_本文_
あなたのワクチンは正しい冷蔵庫に保存されているか
ワクチンをめぐる話はいろいろだ。
でも自分の経験からすると
ほとんどの医師はワクチンに関して、きちんと学ぶチャンスは少ない。
小児科専門医の僕でも、開業してから予防ということに本腰をいれると決意して
いろいろ調べ回ってやっと手に入る情報だから、普通に内科をやっていたらもちろんわからないだろうし
小児科というだけでもなかなかできてないことがある、というのが現実だろう。
たとえばBCGの打ち方だが、いろんな子どもの腕を診察中にみることができる。その時に押されたスタンプの位置や強さは人によってまちまちだ。
これも医師会などが一生懸命無料の動画や冊子を配っているがいまだにきちんとマニュアル通りに接種されてない子どもがいるということは、残念なポイントでもある。
僕が気になるのは、ワクチンの保管について、だ。
クリニックに配達されるまで、ワクチンは業者さんによって徹底的といえるまでの温度管理で運ばれてくる。
しかし、クリニックにはいったあと、ワクチンが適正な温度で管理されているのか、それは大きな疑問だ。
冷凍してしまう医療機関がある。
いまはもうみなくなったが、家庭用冷蔵庫で保管管理している医療機関がある。
家庭用冷蔵庫では温度管理が不可能である、といっていいだろう。
つまりそんなところで保存されたワクチンはもうダメになっていてもおかしくないのだ。
見た目は何も変わりはないから、医療者も患者さんも気が付かない。
しかしお金を払って(あるいは国がたてかえて)せっかく接種したワクチンも中身の確認まではできてない。
自己防衛のためには、きちんと温度管理された設備でワクチンを管理しているかどうか、が鍵となる。
これは患者さんが知りたくても、ワクチン管理の冷蔵庫が裏の動線においてあったりすると永久にわからない。
当院では、処置室に保管管理専用冷蔵庫を設置しており、処置室に入った患者さんなら分かるようにしている。
そこまで意識したことはないと思うけれど、10年くらいしたら厚生労働省もやることがなくなってきて温度管理の測定を義務付けたりしはじめるのではないだろうか、と勘ぐっている。

_課題_
本文のうち、「これも医師会などが一生懸命無」で始まり「中身の確認まではできてない。」で終わる部分を、「業者さん」を「配送業者」に変えて書き直してください。

_元データ_
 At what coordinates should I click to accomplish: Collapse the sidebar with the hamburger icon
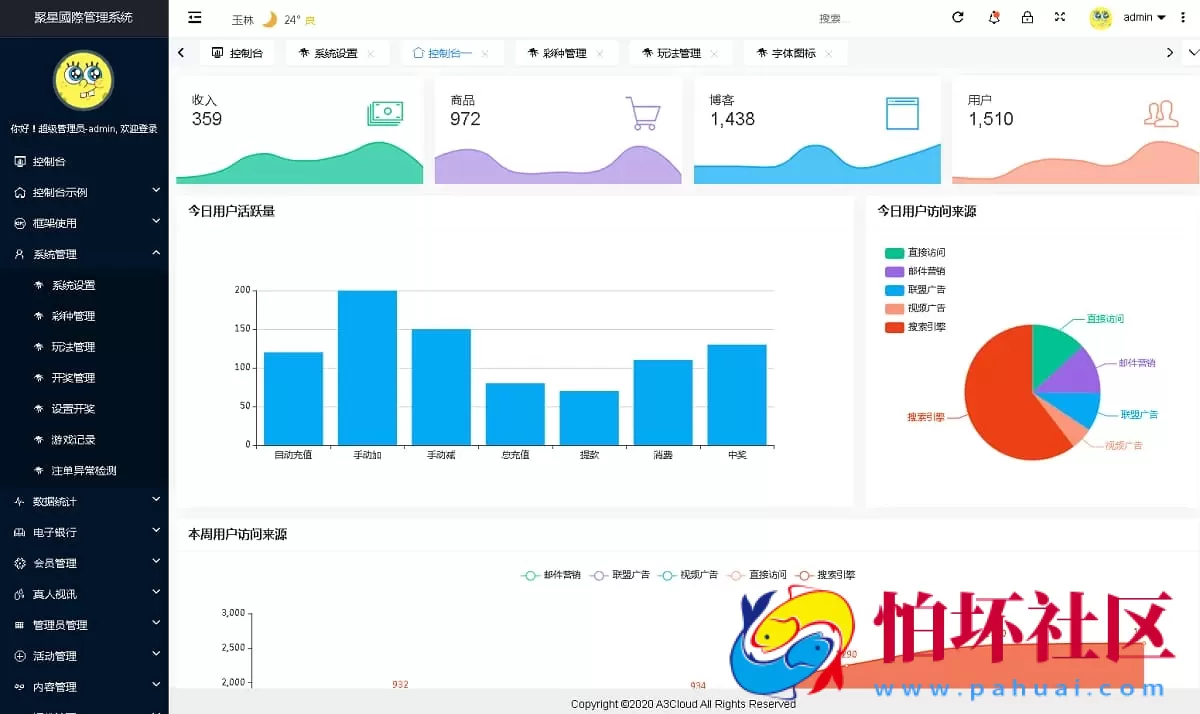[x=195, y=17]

--

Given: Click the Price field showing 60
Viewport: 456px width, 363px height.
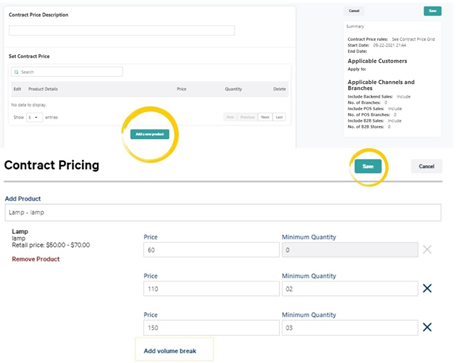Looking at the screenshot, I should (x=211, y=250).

_完成解答_
これも医師会などが一生懸命無料の動画や冊子を配っているがいまだにきちんとマニュアル通りに接種されてない子どもがいるということは、残念なポイントでもある。
僕が気になるのは、ワクチンの保管について、だ。
クリニックに配達されるまで、ワクチンは配送業者によって徹底的といえるまでの温度管理で運ばれてくる。
しかし、クリニックにはいったあと、ワクチンが適正な温度で管理されているのか、それは大きな疑問だ。
冷凍してしまう医療機関がある。
いまはもうみなくなったが、家庭用冷蔵庫で保管管理している医療機関がある。
家庭用冷蔵庫では温度管理が不可能である、といっていいだろう。
つまりそんなところで保存されたワクチンはもうダメになっていてもおかしくないのだ。
見た目は何も変わりはないから、医療者も患者さんも気が付かない。
しかしお金を払って(あるいは国がたてかえて)せっかく接種したワクチンも中身の確認まではできてない。